All eyes will be on opening film The Outrun, starring Saoirse Ronan, an adaptation of Amy Liptrot’s Orcadian memoir and a late-night screening of Fede Alvarez’s Alien: Romulus, both UK premieres. But what else catches the eye in this year’s programme? Here are 10 films that should be worth catching.

To Kill a Wolf

There are 10 films - all world premieres at EIFF - in competition for the new Sean Connery Prize established by The Sean Connery Foundation, ranging from Iranian comedy (A Shrine) to Nina Conti’s directorial debut, Sunlight, a road movie in which Conti dresses up in a monkey suit. But look out for Kelsey Taylor’s full-length directorial debut, To Kill A Wolf, which retells the story of Little Red Riding Hood as a psychodrama set in the snows of Oregon. Taylor’s short film work - including Alien: Specimen - has shown she can tell a story succinctly and effectively. It will be fascinating to see how she fares with a bigger canvas.
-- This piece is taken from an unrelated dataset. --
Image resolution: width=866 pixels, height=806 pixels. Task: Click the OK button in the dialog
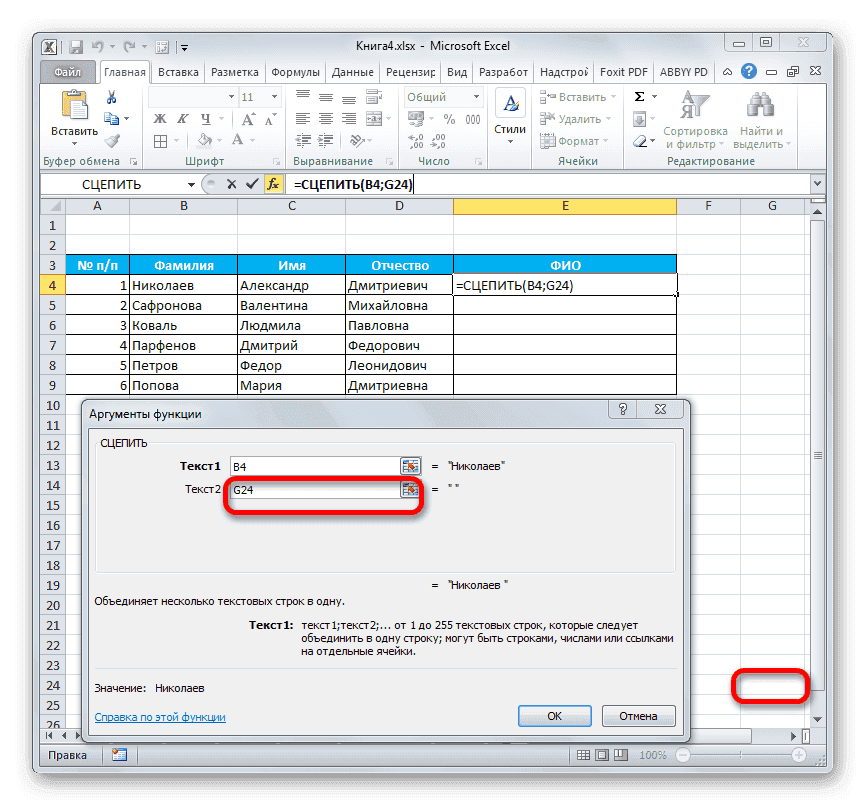click(554, 715)
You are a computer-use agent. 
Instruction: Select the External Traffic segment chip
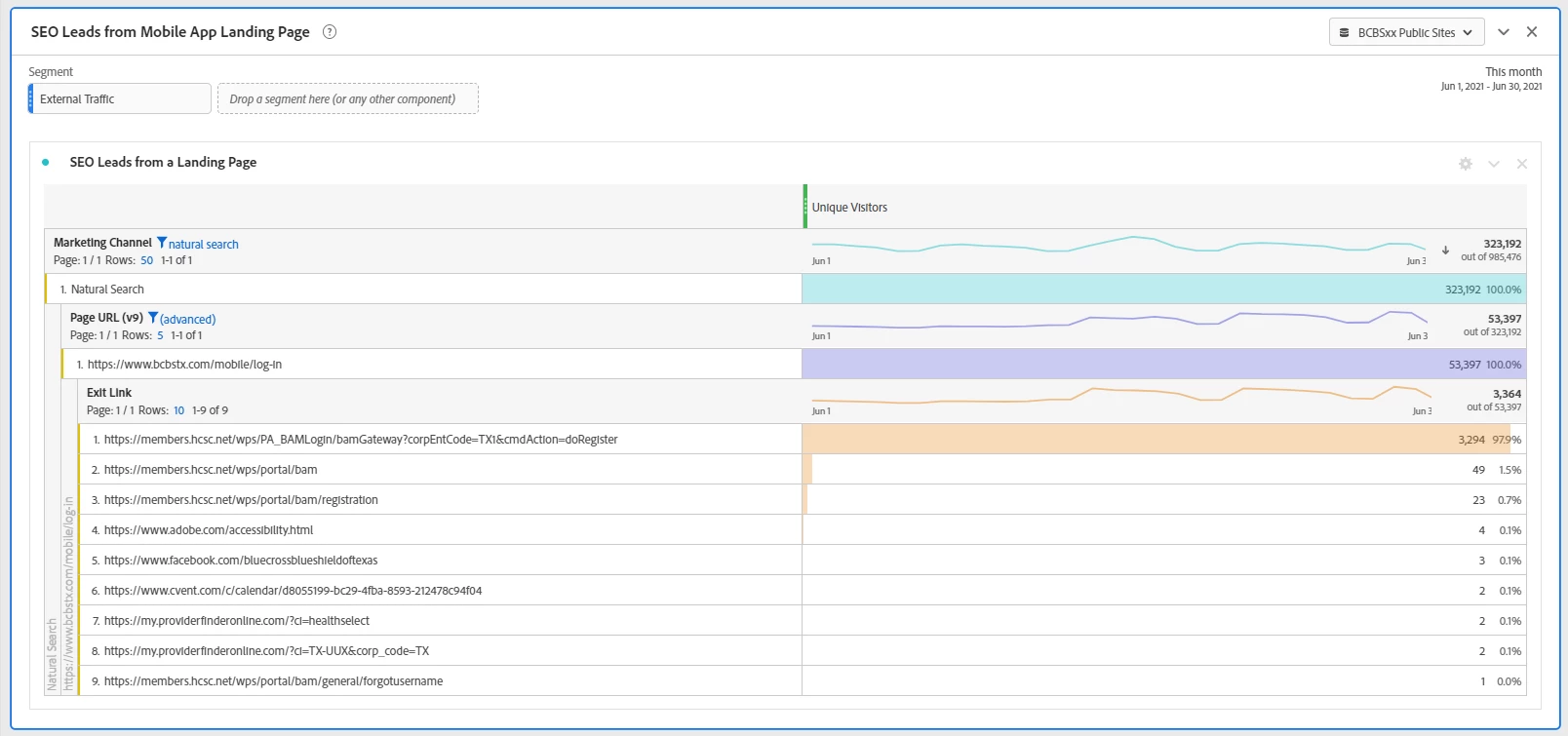coord(120,98)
August 18, Cameo 1, 9.45pm; August 19, 50 George Sq, 11am, Inspace, 6pm & Summerhall, 8.45pm

Lollipop

Another world premiere is Daisy-May Hudson’s raw, punchy drama about a mother (played with real fire by Posy Sterling) trying to regain custody of her kids after a spell in prison. It’s a raw, painful film that feels like a Cathy Come Home for the 21st century at points. But ultimately it is a hymn to female resilience, all played out on Sterling’s expressive face. There are a lot of tears shed during this movie. Some of them may well be yours.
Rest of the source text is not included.